Les deux interprètes ouvrent le récital dans l’Orient fantasmé (au programme la veille avec Adèle Charvet) avec Asie, extrait de Shéhérazade de Maurice Ravel (interprété un peu plus tôt par Marianne Crébassa et composé d'un poème de Tristan Klingsor, autre membre de l'Apachie). Pour sa première venue au Festival, la mezzo-soprano dompte instantanément l’espace par un long crescendo, montrant dès les premiers instants une voix ample et projetant avec aisance. Très vibrée, elle se fait rapidement incandescente, les « r », bien roulés et légèrement appuyés, paraissant comme autant de petites flammèches attisant des volutes sonores aiguisées. Veloutée et ronde dans les médiums, elle se tend en des aigus cuivrés (le contre-si bémol au climax de la tension, saillant, tiré et poitriné) qui s’arbore d’une couleur de sopraniste en des notes légères et frétillantes (« Je voudrais voir la Perse et l'Inde et puis la Chine »), s’élevant diaphanes en voix de tête. L’ouvrage flatte une articulation travaillée dans l’ensemble (alliée à un appréciable détachement de la partition), qui tend toutefois à perdre légèrement en clarté dans des aigus passionnés. Et au Rêve ravélien (écrit sur un texte de Léon Paul Fargues) plein d’une sonorité large, répondent les trois rares mélodies de Maurice Delage où se joignent glissandi plaintifs et épanchés (Améthystes) et une « blancheur » (Du Livre de Monelle) pure et détimbrée.

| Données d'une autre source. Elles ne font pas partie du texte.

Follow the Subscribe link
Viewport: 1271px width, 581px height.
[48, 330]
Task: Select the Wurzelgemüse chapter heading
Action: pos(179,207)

À ses côtés, Romain Descharmes déploie un jeu pianistique franc et précis. Il se montre particulièrement redoutable dans les passages percussifs, fantasques et extravagants (premier mouvement de la Sonatine viennoise de Tristan Klingsor) où, par des gestes millimétrés et une utilisation parcimonieuse de la pédale, il déploie accords staccati, appoggiatures légères et mélodies dont il souligne les audacieuses dissonances. Dans Une barque sur l’océan (ouvrage extrait des Miroirs dont chaque pièce est par ailleurs dédiée à l'un des musiciens des Apaches), il montre un jeu délicat qui perd toutefois en rigueur, marqué par certain rubato (qui dessert au début de l'ouvrage l’évocation de la stabilité inaltérable et tranquille de l’océan) et de quelques fausses notes au milieu du déluge d'arpèges auquel il est soumis, le pianiste partagé entre la partition et le clavier.
Après des pianissimi miroitants, s'évaporant en un ultime accord caressé dans les aigus, le conteur intervient pour une brève sentence "le groupe ne survécut pas à la guerre 1914-1918", signifiant par la même occasion la fin du concert.